Since I never mentioned the gift certificate and obviously didn't use it, the Queen moved on to Jenny Craig, citing a friend's success with the program. "That girl was big as a house before."
Wow, Mom. That makes me feel good, I remember thinking. Yeah, Mom. As evil as she can be, that's what the Queen wants me to call her. The sad thing? I want to call her that. Getting a wonderful husband would have been enough, but getting a mother seemed too good to be true.
This probably would be easier if I had more memories of my mother or if my grandmother was still alive, but I don't and she isn't. I thought I'd worked through all my "Are you my mommy?" issues until I got married and had my own baby girl, my sweet Lily. She looks a lot like my mother, same cinnamon skin and upturned nose. Nobody else recognizes it though since my mother isn't around. What people do notice about Lily is Ryan's eyes and laughing mouth, everything from him, nothing from me. Sometimes my husband works so much that the most I see of him is in Lily's eyes. Except for Sundays.
Sundays are the days when my husband turns off his phone for a few hours and leans into me, whispering funny things in my ear. Sundays are the days when we sit in the pew knee-to-knee, arm-to-arm.
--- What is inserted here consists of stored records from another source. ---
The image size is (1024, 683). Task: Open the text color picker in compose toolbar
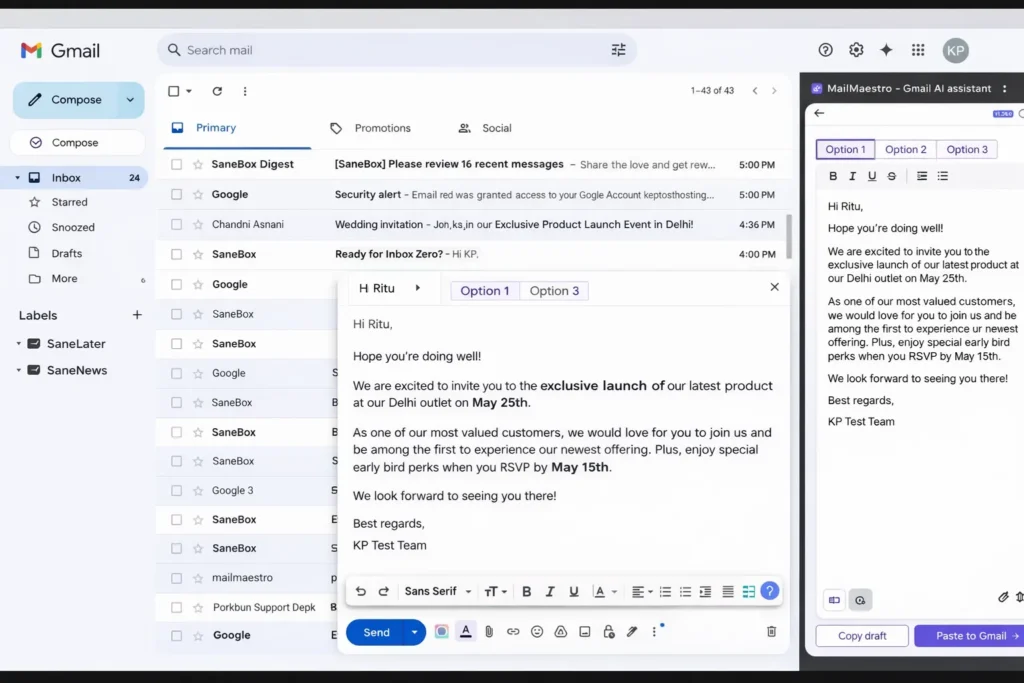point(600,591)
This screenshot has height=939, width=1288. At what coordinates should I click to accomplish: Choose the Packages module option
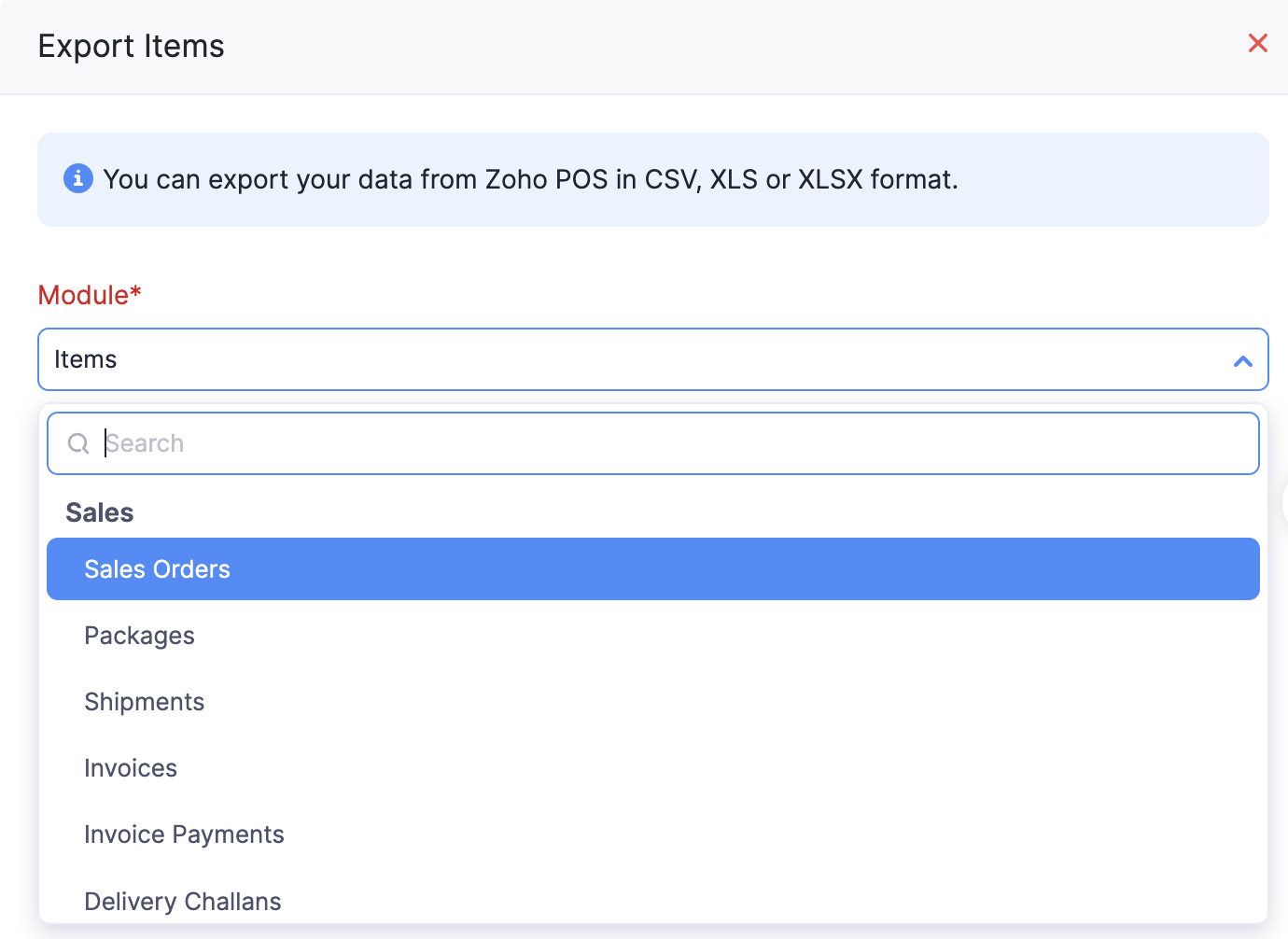139,636
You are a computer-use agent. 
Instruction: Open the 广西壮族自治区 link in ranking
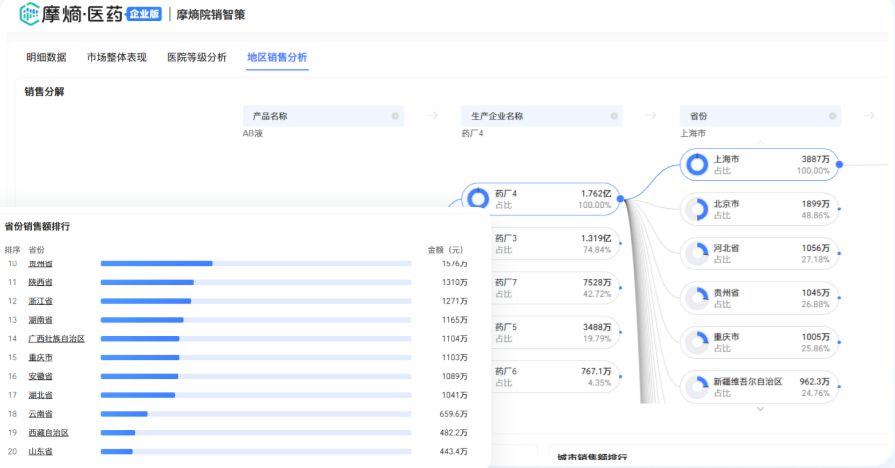click(56, 339)
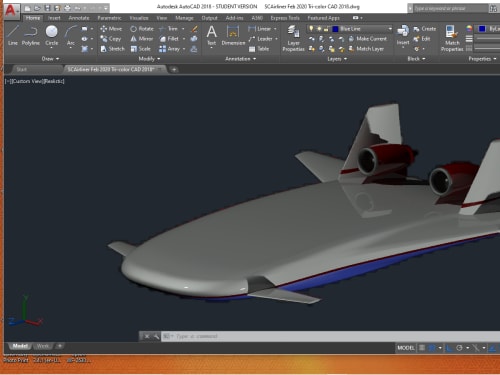500x375 pixels.
Task: Choose the Polyline tool
Action: click(x=31, y=35)
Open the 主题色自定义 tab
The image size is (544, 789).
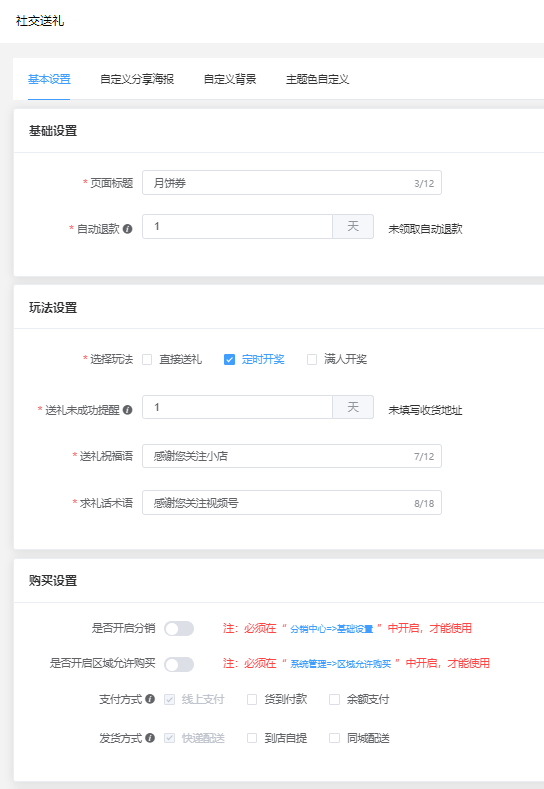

Together. A family. So, fat or not, I've got to get moving. Jesus is waiting by my prayer stool, calling me to put on my battle gear, to settle my soul
"Tracey! What are you doing in there? Didn't you hear me before? Lily's hungry. She doesn't want me."
Oh well, so much for soul settling. Duty calls. Ryan had stayed up too late working. I could hear it in his voice.
Lord, don't let it be one of those Sundays.
"Sorry, honey. Here I come." One kick sent the scale back under the sink (which felt good even if it hurt my toe). When I stepped into the hall, they were both there, my husband and my baby. They both looked happy to see me.
Ryan held a finger to his lips and shook his head when I reached for Lily. "You know what? She's okay. Sorry for yelling. I had a long night. Do you forgive me?"
I nodded and caught my breath, surprised as I often am by how good he looks, even in the morning. He is what my friend Dana calls "carelessly handsome," so good-looking that he doesn't even seem to be aware of it. Every woman in the church is aware of it, though, especially me.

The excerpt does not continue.